WHAT TO DO:
- a) Translate this sentence from the Magloire article into Spanish: "All that work with no play has produced a lot of pent-up energy."
- b) Retype the passage of the Magloire article from "All that work" up to and including "him involved quickly.".
- c) Based on the Magloire article, decide whether each statement is correct, answering yes or no and quoting the words that settle it: (i) Magloire's debut at Utah lasted five minutes. (ii) Thate found Magloire in the weight room, lifting. (iii) Dampier picked up two fouls in the first quarter at Utah.

-------- DOCUMENT SECTION --------

# Magloire working his way back



## croco (Feb 14, 2005)

Magloire working his way back

By JEFF CAPLAN

If not his play, then at least Jamaal Magloire's ironclad work ethic became legend in New Jersey.

After a November home game, Nets shooting coach Bob Thate went looking for Magloire but couldn't find him anywhere. After serious probing, Thate finally stumbled upon him -- in the sauna, riding a stationary bike.

"Even though I wasn't playing in Jersey I was working out twice a day," said Magloire, who recently signed with the Mavs after the Nets waived him. "The guys that are here from New Jersey, they can tell you that."

All that work with no play has produced a lot of pent-up energy. Magloire's debut Monday at Utah lasted five minutes, but it marked his first floor time since Jan. 29.

"I feel like a caged animal not being able to play for a long time for reasons beyond my control," Magloire said. "I'm here now in Dallas and I'm looking forward to helping this team win games."

If Nets coach Lawrence Frank had little use for the 6-foot-11, 265-pound throwback, Mavs coach Avery Johnson has little choice but to get him involved quickly.

Losses to the Lakers and Jazz signaled the urgency to find a reliable rebounder and defender behind Erick Dampier. Foul trouble, always an issue, has been upgraded to grave concern now that Dampier's minutes must increase since losing DeSagana Diop in the Jason Kidd trade.

Fouls stalled Dampier's 16-point, 17-rebound effort at Los Angeles. His absence opened the lane for Kobe Bryant to take over the game.

Two first-quarter fouls at Utah eliminated Dampier early and Carlos Boozer and the Jazz dominated the low post for 46 points in the paint.

-------- DATA SECTION --------

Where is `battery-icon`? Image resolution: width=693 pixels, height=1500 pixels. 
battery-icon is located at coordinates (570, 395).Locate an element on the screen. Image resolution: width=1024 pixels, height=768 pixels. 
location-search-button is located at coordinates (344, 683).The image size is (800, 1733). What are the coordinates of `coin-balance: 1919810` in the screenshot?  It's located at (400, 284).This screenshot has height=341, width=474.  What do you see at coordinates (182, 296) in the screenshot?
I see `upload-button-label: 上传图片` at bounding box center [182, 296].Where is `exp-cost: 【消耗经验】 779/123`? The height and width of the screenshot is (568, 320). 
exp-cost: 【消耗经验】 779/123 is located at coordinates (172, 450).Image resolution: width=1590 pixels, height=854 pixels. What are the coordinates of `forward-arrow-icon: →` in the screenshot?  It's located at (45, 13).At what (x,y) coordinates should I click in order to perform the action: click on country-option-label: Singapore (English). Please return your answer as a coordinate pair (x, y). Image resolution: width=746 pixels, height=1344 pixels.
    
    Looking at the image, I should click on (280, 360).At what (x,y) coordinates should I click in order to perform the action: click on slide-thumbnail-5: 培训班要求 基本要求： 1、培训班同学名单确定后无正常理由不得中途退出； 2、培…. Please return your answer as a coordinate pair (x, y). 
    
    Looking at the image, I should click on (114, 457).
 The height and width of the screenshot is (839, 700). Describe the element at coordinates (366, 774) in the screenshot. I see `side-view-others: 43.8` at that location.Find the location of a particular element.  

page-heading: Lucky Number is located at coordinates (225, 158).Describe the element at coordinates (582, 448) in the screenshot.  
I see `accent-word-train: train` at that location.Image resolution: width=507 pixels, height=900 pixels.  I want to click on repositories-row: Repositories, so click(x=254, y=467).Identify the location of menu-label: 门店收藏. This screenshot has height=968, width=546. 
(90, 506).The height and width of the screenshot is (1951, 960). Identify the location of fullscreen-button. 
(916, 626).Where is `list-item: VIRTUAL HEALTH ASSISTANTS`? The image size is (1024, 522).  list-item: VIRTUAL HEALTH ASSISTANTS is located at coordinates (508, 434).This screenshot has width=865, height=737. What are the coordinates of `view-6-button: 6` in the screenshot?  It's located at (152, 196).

--------

RESULTS BY TASK:
- a) Todo ese trabajo sin jugar ha producido mucha energía contenida.

- b)
All that work with no play has produced a lot of pent-up energy. Magloire's debut Monday at Utah lasted five minutes, but it marked his first floor time since Jan. 29.

"I feel like a caged animal not being able to play for a long time for reasons beyond my control," Magloire said. "I'm here now in Dallas and I'm looking forward to helping this team win games."

If Nets coach Lawrence Frank had little use for the 6-foot-11, 265-pound throwback, Mavs coach Avery Johnson has little choice but to get him involved quickly.

- c)
(i) Yes: "Magloire's debut Monday at Utah lasted five minutes"
(ii) No: "in the sauna, riding a stationary bike"
(iii) Yes: "Two first-quarter fouls at Utah eliminated Dampier early"